Fedorova was introduced to figure skating by her grandmother at the age of four years. Initially a singles skater, she took up pair skating in 2009 with Maxim Miroshkin.

In the 2011–12 season, Fedorova/Miroshkin made their Junior Grand Prix debut, finishing 5th in Austria. They won the silver medal at the 2012 Winter Youth Olympics.

The following season, Fedorova/Miroshkin won silver and gold at their Junior Grand Prix events in Austria and Germany respectively, qualifying them for the JGP Final. After taking the junior gold medal at the 2012 Warsaw Cup, they competed at the JGP Final in Sochi, Russia, where they also won gold. Fedorova/Miroshkin finished 8th at their first senior Russian Championships and won the junior title. They won the bronze medal at the 2013 World Junior Championships after placing 7th in the short program but first in the free skate.
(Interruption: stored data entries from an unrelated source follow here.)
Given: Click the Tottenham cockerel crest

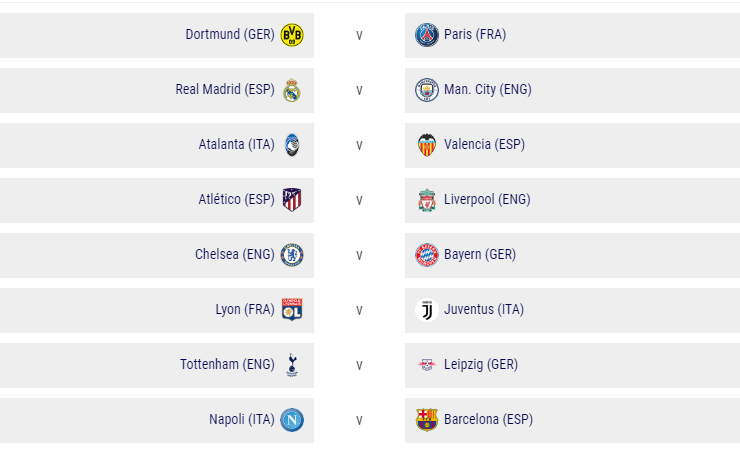Looking at the screenshot, I should pyautogui.click(x=292, y=365).
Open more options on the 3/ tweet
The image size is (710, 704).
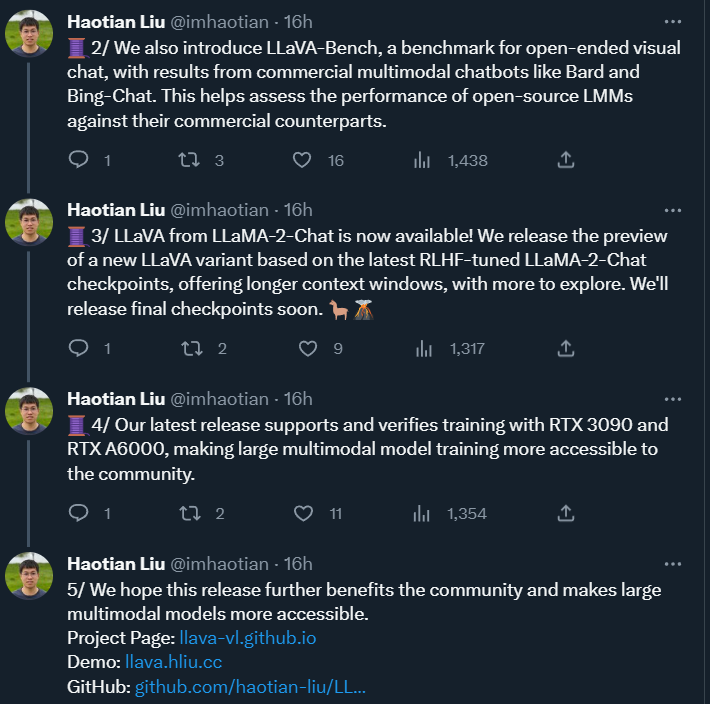673,211
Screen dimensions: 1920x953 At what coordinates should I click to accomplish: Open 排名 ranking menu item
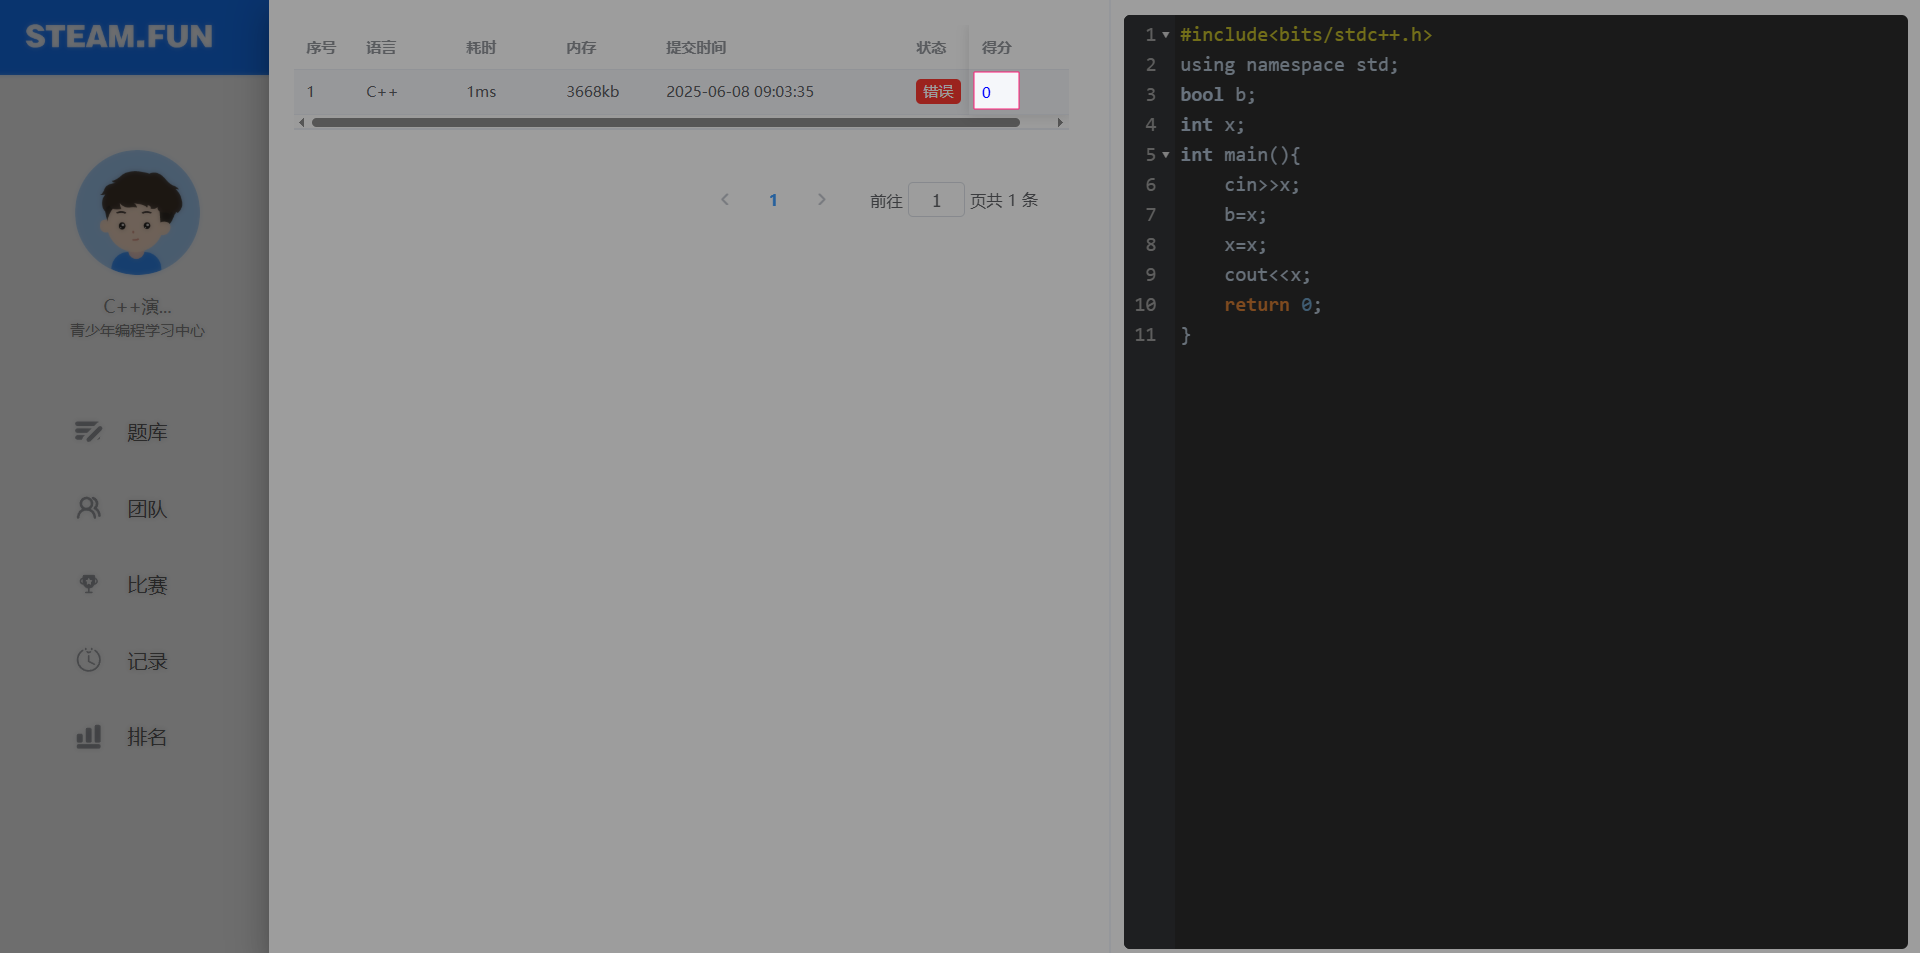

In 2013–14, Fedorova/Miroshkin started their season by winning silver at the 2013 JGP Slovakia, behind teammates Maria Vigalova / Egor Zakroev. They won gold at their next event, the 2013 JGP Czech Republic. Their results qualified them to the JGP Final in Fukuoka, Japan. At the final, Fedorova/Miroshkin placed second in the short program and third in the free skate, winning the bronze medal behind Vigalova/Zakroev. At the Russian Championships, the pair finished sixth on the senior level and fourth on the junior level.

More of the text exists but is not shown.